Duma Deputy: 200+ Pointlessly Died Awaiting Trial Last Year

SIZO. Source: Newsru.comMore than 200 seriously ill persons died in Russia’s pretrial detention facilities in 2009, Pavel Krasheninnikov of the State Duma Committee on Legislation said on Monday. The detainees died either while awaiting trial or while on trial but awaiting a verdict.

Krasheninnikov stressed that the suspects especially should have been released from the detention facilities (SIZOs) to allow for proper medical treatment because they presented no threat to society.

The statement comes a week after Russian President Dmitri Medvedev introduced a bill to reform how ill criminal suspects are treated by the country’s judicial system. If passed, a suspect or person charged with a crime found to have a life-threatening illness may be given alternative means of confinement to allow for proper medical care.

Russia is notorious for the deplorable conditions and corruption in its penitentiary system and the topic of the SIZOs has been a source of particular commotion over the past year. In November 2009, Hermitage Capital Management lawyer Sergei Magnitsky died in a Moscow SIZO after being held for a year without charge and after being denied necessary medical care. Then, this past April, Moscow businesswoman Vera Trifonova died in the same SIZO and also after being denied proper medical treatment.
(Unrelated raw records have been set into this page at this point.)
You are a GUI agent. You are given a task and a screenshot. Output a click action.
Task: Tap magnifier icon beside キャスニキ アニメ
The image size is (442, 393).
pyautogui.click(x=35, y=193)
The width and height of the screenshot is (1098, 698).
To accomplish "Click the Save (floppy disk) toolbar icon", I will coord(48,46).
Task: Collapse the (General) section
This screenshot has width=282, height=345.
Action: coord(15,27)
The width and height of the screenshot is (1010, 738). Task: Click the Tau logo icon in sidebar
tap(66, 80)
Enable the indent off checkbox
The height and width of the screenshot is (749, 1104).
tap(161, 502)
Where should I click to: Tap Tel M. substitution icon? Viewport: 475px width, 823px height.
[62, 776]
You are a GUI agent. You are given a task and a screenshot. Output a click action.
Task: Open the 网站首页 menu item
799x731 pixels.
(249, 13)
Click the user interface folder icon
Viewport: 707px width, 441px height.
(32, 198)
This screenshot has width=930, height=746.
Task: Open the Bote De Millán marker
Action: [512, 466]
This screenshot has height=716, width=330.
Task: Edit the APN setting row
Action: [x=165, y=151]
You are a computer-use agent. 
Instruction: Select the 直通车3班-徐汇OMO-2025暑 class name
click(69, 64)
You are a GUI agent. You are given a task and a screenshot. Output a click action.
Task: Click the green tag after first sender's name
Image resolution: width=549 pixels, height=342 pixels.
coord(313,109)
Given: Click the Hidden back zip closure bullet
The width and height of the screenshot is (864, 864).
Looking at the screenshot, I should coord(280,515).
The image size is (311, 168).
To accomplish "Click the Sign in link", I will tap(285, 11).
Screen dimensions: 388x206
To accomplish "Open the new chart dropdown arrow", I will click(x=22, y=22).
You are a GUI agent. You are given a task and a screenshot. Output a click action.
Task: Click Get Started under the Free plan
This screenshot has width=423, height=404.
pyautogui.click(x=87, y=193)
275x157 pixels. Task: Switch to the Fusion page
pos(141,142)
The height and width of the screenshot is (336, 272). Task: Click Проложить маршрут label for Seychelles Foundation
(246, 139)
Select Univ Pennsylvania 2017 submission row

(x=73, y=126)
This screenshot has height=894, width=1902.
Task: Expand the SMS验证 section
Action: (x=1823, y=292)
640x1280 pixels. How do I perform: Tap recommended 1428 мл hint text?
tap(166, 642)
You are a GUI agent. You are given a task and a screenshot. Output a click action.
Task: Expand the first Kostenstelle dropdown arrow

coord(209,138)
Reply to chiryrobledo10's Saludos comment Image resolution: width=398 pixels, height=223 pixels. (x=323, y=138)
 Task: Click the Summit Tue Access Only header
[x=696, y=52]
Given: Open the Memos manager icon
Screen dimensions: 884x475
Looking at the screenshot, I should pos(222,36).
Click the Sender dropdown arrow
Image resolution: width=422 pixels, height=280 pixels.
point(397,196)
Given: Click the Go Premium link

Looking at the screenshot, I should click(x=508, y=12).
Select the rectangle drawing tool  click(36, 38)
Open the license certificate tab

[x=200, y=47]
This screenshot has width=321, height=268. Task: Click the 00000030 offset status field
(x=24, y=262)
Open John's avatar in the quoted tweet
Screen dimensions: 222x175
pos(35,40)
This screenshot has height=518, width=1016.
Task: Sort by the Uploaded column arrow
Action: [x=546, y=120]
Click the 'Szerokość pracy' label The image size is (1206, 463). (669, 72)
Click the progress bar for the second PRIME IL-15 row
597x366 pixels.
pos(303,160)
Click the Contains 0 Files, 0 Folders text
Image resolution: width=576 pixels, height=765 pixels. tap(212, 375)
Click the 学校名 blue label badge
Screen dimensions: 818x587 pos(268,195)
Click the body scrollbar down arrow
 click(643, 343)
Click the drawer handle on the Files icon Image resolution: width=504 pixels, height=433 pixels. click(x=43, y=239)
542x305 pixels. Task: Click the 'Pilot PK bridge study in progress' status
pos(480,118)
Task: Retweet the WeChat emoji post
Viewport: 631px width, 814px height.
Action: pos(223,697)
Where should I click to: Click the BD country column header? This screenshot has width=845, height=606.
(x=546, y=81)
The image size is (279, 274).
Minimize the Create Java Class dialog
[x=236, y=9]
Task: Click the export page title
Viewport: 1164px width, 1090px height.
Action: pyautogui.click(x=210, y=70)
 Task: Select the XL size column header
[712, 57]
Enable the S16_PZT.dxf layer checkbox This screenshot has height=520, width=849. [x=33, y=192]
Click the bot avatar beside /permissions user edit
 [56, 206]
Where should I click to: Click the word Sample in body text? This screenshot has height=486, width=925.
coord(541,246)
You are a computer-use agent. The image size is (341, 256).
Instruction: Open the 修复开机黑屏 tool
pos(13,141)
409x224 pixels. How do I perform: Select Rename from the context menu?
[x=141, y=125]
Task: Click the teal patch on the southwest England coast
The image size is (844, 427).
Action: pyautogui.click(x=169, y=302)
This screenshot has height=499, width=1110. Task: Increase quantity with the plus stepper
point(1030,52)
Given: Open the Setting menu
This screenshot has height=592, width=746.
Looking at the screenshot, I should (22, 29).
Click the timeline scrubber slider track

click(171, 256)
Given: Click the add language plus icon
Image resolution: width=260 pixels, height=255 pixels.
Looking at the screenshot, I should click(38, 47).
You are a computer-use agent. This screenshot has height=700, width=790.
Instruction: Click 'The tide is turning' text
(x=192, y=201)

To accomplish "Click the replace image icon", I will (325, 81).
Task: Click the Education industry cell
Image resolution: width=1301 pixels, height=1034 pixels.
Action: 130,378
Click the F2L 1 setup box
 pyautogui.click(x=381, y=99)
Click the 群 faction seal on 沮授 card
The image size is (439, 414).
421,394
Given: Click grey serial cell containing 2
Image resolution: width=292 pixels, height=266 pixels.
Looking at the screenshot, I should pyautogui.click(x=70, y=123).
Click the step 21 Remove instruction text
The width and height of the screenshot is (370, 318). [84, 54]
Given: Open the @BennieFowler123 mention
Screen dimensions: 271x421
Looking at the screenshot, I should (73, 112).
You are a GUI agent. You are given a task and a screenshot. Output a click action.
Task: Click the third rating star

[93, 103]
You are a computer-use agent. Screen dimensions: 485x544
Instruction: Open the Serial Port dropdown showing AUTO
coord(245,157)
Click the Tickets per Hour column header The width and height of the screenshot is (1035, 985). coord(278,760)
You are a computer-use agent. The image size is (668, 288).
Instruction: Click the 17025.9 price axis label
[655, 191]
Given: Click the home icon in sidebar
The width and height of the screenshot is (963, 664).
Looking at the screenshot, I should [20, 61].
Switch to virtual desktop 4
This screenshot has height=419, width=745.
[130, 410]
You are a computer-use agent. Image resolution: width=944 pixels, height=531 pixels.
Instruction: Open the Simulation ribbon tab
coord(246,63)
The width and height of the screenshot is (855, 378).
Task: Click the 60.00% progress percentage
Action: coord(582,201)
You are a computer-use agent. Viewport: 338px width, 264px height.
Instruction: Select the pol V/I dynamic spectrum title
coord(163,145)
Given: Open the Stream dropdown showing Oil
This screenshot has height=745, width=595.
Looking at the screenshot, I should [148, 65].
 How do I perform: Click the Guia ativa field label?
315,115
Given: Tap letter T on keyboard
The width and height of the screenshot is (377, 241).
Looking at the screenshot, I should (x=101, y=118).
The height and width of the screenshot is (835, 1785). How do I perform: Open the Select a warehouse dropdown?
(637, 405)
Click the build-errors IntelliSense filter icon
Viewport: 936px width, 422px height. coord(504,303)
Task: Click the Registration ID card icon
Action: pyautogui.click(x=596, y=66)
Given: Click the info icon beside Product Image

Critics are skeptical that the president’s bill will do anything to improve the situation, as it essentially duplicates what’s already provided for in Russian law.

“The president isn’t proposing anything new; it’s written in the procedural codex that a judge should consider the condition of a sick person upon rendering a decision,” human rights advocate Pavel Chikov told the Kasparov.ru news portal.